Der Winter hat im libanesischen Bekaa-Tal Einzug gehalten, mit heftigen Regenfällen und nächtlichen Temperaturen nahe dem Gefrierpunkt. Der alleinerziehenden syrischen Mutter Majida stehen harte Monate bevor, denn sie lebt nur in einer notdürftigen Unterkunft. Das undichte Planendach ist mit ausrangierten Autoreifen beschwert-, damit es bei starkem Wind nicht weggeweht wird.

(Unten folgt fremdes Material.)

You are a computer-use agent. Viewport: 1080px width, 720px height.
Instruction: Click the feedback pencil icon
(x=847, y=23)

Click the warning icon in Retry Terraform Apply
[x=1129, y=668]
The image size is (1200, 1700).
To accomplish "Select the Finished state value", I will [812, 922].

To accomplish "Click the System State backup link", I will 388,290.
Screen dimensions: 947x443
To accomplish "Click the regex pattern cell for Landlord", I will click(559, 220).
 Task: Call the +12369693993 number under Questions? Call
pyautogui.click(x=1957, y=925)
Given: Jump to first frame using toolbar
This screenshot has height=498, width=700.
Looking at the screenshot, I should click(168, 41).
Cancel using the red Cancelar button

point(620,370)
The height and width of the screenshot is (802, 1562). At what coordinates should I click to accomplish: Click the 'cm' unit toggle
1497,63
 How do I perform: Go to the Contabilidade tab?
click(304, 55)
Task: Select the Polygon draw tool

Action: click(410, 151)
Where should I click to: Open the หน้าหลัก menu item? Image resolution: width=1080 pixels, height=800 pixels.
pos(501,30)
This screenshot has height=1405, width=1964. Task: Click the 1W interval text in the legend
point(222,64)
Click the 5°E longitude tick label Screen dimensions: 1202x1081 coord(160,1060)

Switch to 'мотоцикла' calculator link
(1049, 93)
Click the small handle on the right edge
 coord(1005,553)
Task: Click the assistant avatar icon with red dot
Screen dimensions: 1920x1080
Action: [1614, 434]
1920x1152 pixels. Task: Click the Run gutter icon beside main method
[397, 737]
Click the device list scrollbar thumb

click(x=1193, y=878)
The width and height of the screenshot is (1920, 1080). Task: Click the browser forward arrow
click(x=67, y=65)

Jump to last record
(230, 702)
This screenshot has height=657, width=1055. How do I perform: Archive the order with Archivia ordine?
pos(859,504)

Majda und ihre vier Kinder verbrachten einen Großteil des letzten Winters auf feuchten Matratzen. Nach jedem Regenguss versuchten sie vergeblich, sie in der schwachen Sonne zu trocknen. Doch dieses Jahr droht weitaus größere Not, da der Libanon mit einer Wirtschaftskrise zu kämpfen hat, die fast die gesamte Flüchtlingsbevölkerung des Landes in extreme Armut gestürzt hat.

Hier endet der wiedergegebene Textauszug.